═══ Entries shown

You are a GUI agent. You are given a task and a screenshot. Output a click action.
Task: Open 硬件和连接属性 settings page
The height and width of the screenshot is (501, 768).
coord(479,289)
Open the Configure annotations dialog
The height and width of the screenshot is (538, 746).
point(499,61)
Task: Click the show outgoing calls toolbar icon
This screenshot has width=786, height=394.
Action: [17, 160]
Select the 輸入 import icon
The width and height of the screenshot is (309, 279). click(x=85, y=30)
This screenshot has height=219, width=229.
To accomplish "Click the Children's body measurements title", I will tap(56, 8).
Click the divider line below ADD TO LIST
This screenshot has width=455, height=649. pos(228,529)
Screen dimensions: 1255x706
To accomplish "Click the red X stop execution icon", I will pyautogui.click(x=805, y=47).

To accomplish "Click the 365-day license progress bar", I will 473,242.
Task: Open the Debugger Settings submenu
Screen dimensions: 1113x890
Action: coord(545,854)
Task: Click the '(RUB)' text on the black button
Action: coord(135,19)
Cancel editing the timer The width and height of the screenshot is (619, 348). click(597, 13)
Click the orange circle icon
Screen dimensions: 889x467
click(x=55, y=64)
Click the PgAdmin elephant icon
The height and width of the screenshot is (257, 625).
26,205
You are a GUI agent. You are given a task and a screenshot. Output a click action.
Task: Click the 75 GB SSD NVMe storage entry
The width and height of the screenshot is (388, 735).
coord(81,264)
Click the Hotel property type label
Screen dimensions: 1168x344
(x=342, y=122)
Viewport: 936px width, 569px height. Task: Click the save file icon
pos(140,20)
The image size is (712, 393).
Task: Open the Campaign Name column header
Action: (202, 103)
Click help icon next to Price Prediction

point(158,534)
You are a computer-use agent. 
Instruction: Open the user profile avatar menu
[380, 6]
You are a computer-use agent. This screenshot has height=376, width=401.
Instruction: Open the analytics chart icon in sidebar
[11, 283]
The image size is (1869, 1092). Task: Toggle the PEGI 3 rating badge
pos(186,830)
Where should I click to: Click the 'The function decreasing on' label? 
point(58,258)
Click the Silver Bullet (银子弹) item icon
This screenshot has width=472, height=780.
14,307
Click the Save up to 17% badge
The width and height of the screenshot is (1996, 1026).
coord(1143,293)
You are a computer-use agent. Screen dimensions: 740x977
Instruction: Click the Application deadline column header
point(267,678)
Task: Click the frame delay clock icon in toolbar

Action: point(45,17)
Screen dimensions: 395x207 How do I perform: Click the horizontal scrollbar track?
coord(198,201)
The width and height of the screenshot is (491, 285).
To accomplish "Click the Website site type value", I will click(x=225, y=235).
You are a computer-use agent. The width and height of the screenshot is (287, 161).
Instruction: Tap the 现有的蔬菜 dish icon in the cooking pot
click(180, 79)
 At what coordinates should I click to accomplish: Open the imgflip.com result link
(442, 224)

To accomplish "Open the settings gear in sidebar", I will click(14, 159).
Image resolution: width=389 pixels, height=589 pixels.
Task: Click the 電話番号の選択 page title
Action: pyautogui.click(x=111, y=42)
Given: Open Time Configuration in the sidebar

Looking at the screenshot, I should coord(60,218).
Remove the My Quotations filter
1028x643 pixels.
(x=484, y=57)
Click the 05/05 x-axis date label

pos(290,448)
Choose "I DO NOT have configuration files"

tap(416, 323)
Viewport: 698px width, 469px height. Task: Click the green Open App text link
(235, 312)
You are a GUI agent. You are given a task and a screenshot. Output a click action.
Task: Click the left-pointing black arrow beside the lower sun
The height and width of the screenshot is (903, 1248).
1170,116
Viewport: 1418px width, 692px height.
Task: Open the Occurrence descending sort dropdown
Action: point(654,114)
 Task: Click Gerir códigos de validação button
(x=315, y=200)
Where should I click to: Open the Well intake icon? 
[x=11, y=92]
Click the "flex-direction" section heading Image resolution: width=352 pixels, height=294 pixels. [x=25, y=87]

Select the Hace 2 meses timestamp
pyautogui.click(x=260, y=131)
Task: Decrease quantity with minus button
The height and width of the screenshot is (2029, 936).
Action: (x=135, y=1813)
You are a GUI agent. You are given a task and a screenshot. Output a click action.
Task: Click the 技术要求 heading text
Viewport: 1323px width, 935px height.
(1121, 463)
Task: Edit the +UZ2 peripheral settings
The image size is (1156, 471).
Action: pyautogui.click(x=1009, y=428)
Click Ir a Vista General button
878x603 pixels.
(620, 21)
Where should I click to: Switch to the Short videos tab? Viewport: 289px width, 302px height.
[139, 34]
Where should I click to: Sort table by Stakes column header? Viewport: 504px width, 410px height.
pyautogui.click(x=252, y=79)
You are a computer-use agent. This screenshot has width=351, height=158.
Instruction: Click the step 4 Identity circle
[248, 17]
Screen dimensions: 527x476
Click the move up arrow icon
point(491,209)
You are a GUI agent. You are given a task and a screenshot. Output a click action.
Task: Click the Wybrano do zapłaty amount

══════

**How to complete this task:**
Output each line of the material exactly, keeping every word as it appears.

**Solution to this problem:**
You are a GUI agent. You are given a task and a screenshot. Output a click action.
Task: Open 硬件和连接属性 settings page
The height and width of the screenshot is (501, 768).
coord(479,289)
Open the Configure annotations dialog
The height and width of the screenshot is (538, 746).
point(499,61)
Task: Click the show outgoing calls toolbar icon
This screenshot has width=786, height=394.
Action: [17, 160]
Select the 輸入 import icon
The width and height of the screenshot is (309, 279). click(x=85, y=30)
This screenshot has height=219, width=229.
To accomplish "Click the Children's body measurements title", I will tap(56, 8).
Click the divider line below ADD TO LIST
This screenshot has width=455, height=649. pos(228,529)
Screen dimensions: 1255x706
To accomplish "Click the red X stop execution icon", I will pyautogui.click(x=805, y=47).

To accomplish "Click the 365-day license progress bar", I will 473,242.
Task: Open the Debugger Settings submenu
Screen dimensions: 1113x890
Action: coord(545,854)
Task: Click the '(RUB)' text on the black button
Action: coord(135,19)
Cancel editing the timer The width and height of the screenshot is (619, 348). click(597, 13)
Click the orange circle icon
Screen dimensions: 889x467
click(x=55, y=64)
Click the PgAdmin elephant icon
The height and width of the screenshot is (257, 625).
26,205
You are a GUI agent. You are given a task and a screenshot. Output a click action.
Task: Click the 75 GB SSD NVMe storage entry
The width and height of the screenshot is (388, 735).
coord(81,264)
Click the Hotel property type label
Screen dimensions: 1168x344
(x=342, y=122)
Viewport: 936px width, 569px height. Task: Click the save file icon
pos(140,20)
The image size is (712, 393).
Task: Open the Campaign Name column header
Action: (202, 103)
Click help icon next to Price Prediction

point(158,534)
You are a computer-use agent. 
Instruction: Open the user profile avatar menu
[380, 6]
You are a computer-use agent. This screenshot has height=376, width=401.
Instruction: Open the analytics chart icon in sidebar
[11, 283]
The image size is (1869, 1092). Task: Toggle the PEGI 3 rating badge
pos(186,830)
Where should I click to: Click the 'The function decreasing on' label? 
point(58,258)
Click the Silver Bullet (银子弹) item icon
This screenshot has width=472, height=780.
14,307
Click the Save up to 17% badge
The width and height of the screenshot is (1996, 1026).
coord(1143,293)
You are a computer-use agent. Screen dimensions: 740x977
Instruction: Click the Application deadline column header
point(267,678)
Task: Click the frame delay clock icon in toolbar

Action: point(45,17)
Screen dimensions: 395x207 How do I perform: Click the horizontal scrollbar track?
coord(198,201)
The width and height of the screenshot is (491, 285).
To accomplish "Click the Website site type value", I will click(x=225, y=235).
You are a computer-use agent. The width and height of the screenshot is (287, 161).
Instruction: Tap the 现有的蔬菜 dish icon in the cooking pot
click(180, 79)
 At what coordinates should I click to accomplish: Open the imgflip.com result link
(442, 224)

To accomplish "Open the settings gear in sidebar", I will click(14, 159).
Image resolution: width=389 pixels, height=589 pixels.
Task: Click the 電話番号の選択 page title
Action: pyautogui.click(x=111, y=42)
Given: Open Time Configuration in the sidebar

Looking at the screenshot, I should coord(60,218).
Remove the My Quotations filter
1028x643 pixels.
(x=484, y=57)
Click the 05/05 x-axis date label

pos(290,448)
Choose "I DO NOT have configuration files"

tap(416, 323)
Viewport: 698px width, 469px height. Task: Click the green Open App text link
(235, 312)
You are a GUI agent. You are given a task and a screenshot. Output a click action.
Task: Click the left-pointing black arrow beside the lower sun
The height and width of the screenshot is (903, 1248).
1170,116
Viewport: 1418px width, 692px height.
Task: Open the Occurrence descending sort dropdown
Action: point(654,114)
 Task: Click Gerir códigos de validação button
(x=315, y=200)
Where should I click to: Open the Well intake icon? 
[x=11, y=92]
Click the "flex-direction" section heading Image resolution: width=352 pixels, height=294 pixels. [x=25, y=87]

Select the Hace 2 meses timestamp
pyautogui.click(x=260, y=131)
Task: Decrease quantity with minus button
The height and width of the screenshot is (2029, 936).
Action: (x=135, y=1813)
You are a GUI agent. You are given a task and a screenshot. Output a click action.
Task: Click the 技术要求 heading text
Viewport: 1323px width, 935px height.
(1121, 463)
Task: Edit the +UZ2 peripheral settings
The image size is (1156, 471).
Action: pyautogui.click(x=1009, y=428)
Click Ir a Vista General button
878x603 pixels.
(620, 21)
Where should I click to: Switch to the Short videos tab? Viewport: 289px width, 302px height.
[139, 34]
Where should I click to: Sort table by Stakes column header? Viewport: 504px width, 410px height.
pyautogui.click(x=252, y=79)
You are a computer-use agent. This screenshot has width=351, height=158.
Instruction: Click the step 4 Identity circle
[248, 17]
Screen dimensions: 527x476
Click the move up arrow icon
point(491,209)
You are a GUI agent. You are given a task and a screenshot. Output a click action.
Task: Click the Wybrano do zapłaty amount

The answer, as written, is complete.